Small language models are the new rage, the researchers say
The original version to this story appears in How many magazineS
Large language models work well because they are so big. The most models of Openai, Meta and Deepseek use hundreds of billions of “parameters” – adjustable buttons that determine the data between the data and are fixed during the training process. With more parameters, the models are more capable of identifying models and connections, which in turn makes them help and accurate.
But this power comes at a price. Training a model with hundreds of billions of parameters takes huge computing resources. To train his model Gemini 1.0 Ultra, for example, reports that Google has spent 191 million dollarsS Large language models (LLM) also require considerable computing power every time they meet a request that makes them known energy pigs. Single Request for Chatgpt consumes about 10 times As much as a one -time search on Google, according to the Institute for Electricity Study.
In response, some researchers are now thinking of a small one. IBM, Google, Microsoft and Openai have recently launched small language models (SLMS), which uses several billion parameters – part of their colleagues LLM.

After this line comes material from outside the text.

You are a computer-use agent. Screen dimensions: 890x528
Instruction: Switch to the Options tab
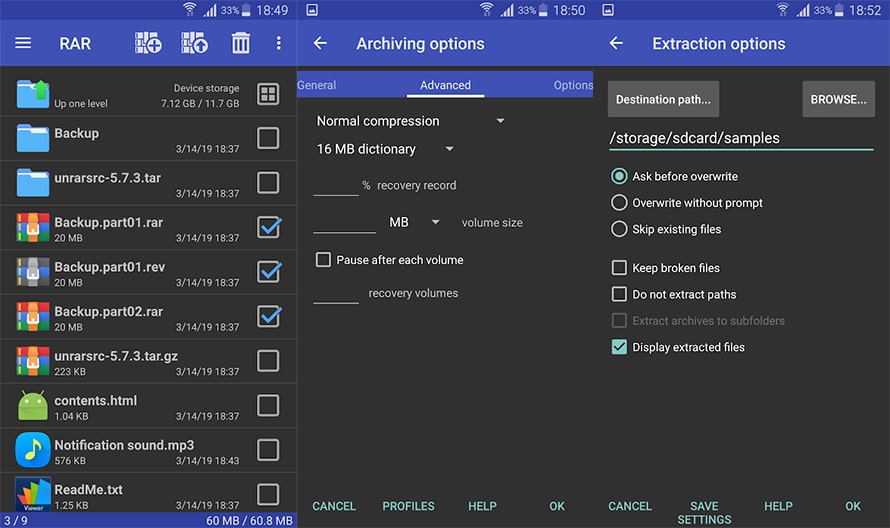point(572,86)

Small models are not used as general-purpose tools like their larger cousins. But they can be distinguished with specific, more defined tasks, such as summarizing conversations, answering patients as a chat for health care and collecting data in smart devices. “For many tasks, the 8 billion model and parameters are actually quite good,” said Ziko ColterA computer scientist at Carnegie Melon University. They can also be performed on a laptop or mobile phone instead of a huge data center. (There is no consensus regarding the exact definition of “small”, but the new models are all a maximum of about 10 billion parameters.)

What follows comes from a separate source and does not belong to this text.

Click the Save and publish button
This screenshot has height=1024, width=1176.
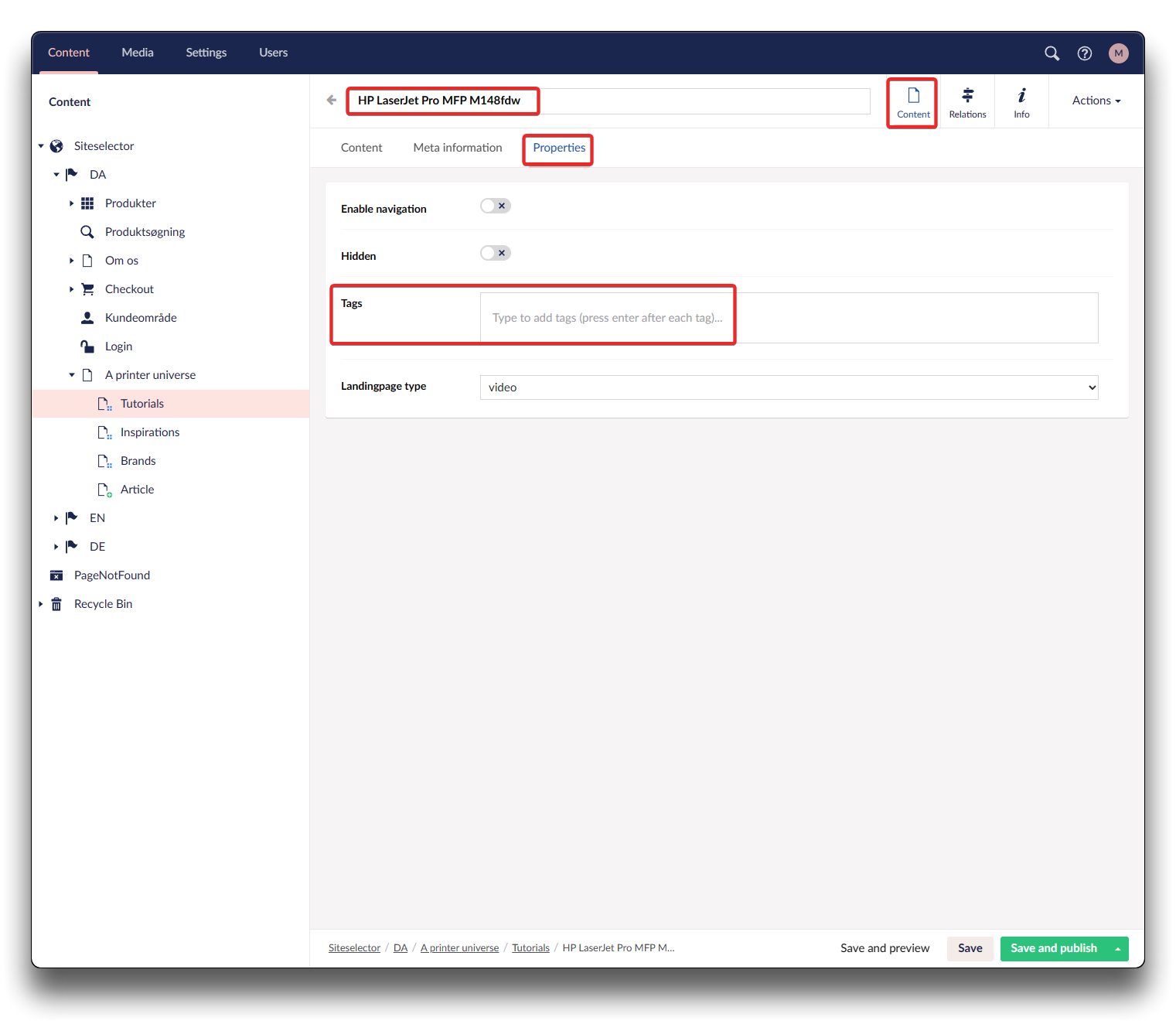tap(1053, 948)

To optimize the training process for these small models, researchers use several tricks. Large models often scrape off raw learning data from the Internet and this data can be unorganized, messy and difficult to process. But these large models can generate a high quality set of data that can be used to train a small model. The approach, called the distillation of knowledge, receives the greater model for the effective transmission of his studies as a teacher who gives lessons to a student. “The reason (SLM) gets so good with such small models and so small data is that they use high quality data instead of messy things,” Calter said.

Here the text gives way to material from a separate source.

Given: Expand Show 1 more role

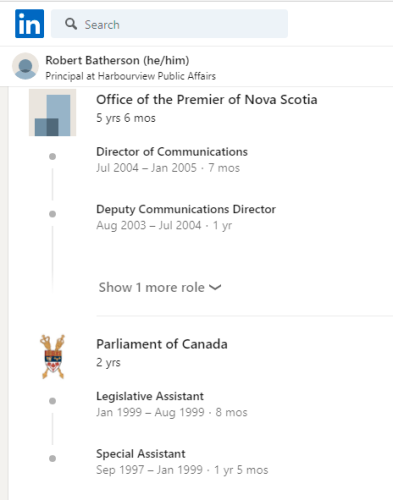Looking at the screenshot, I should coord(160,287).
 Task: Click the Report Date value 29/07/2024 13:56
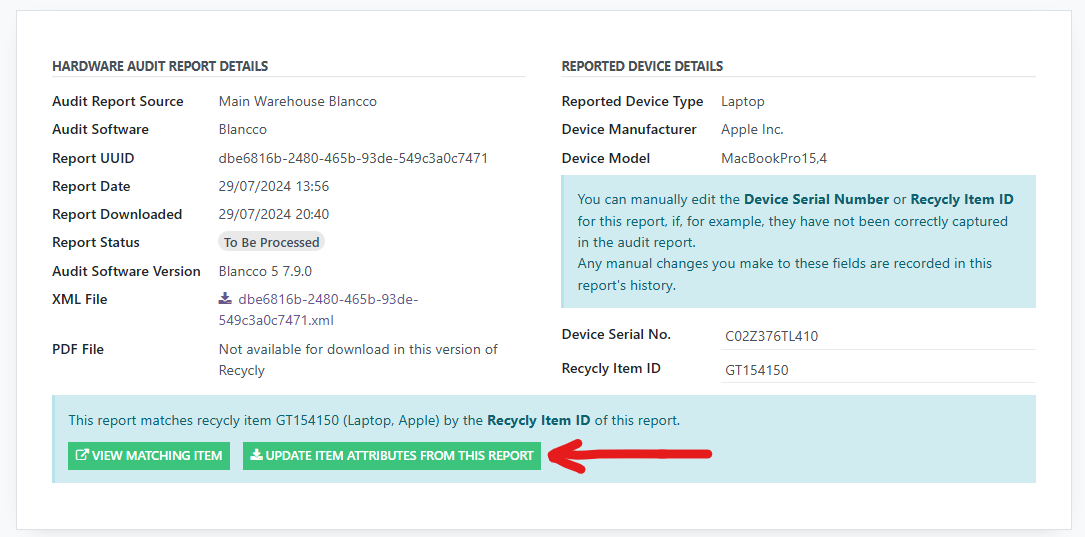273,187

Researchers have also studied ways to create small models, starting with large models and trimming them. A method known as trimming involves removing unnecessary or ineffective parts of a neural network– The scattered network of related data points that underlies a large model.
Pruning is inspired by a neural network in real life, the human brain, which acquires efficiency by attracting connections between synapses as an age. Today’s arrangement approaches track to A 1989 document In which computer scientist Jan Lecun, who is now in Meta, claims that up to 90 percent of parameters in a trained neural network can be removed without a victim of efficiency. He called the “optimal brain damage” method. Pruning can help researchers refine a small language model for a particular task or environment.
For researchers who are interested in how language models do the things they do, the smaller models offer a cheap way to test new ideas. And since they have less parameters than large models, their reasoning may be more transparent. “If you want to make a new model, you have to try things,” said LeshemA researcher at the Laboratory of MIT-BM WATSON AI. “Small models allow researchers to experiment with lower bets.”
Large, expensive models, with their ever -increasing parameters, will remain useful for applications such as generalized chatbot, image generators and drug detectionS But for many users, a small, targeted model will work just as well, while being easier for researchers to train and build. “These effective models can save money, time and calculation,” Choshen said.
Original story reprinted with permission from How many magazine., editorial independent publication of Simons Foundation whose mission is to improve the social understanding of science by covering the development of research and trends in mathematics and physical and life sciences.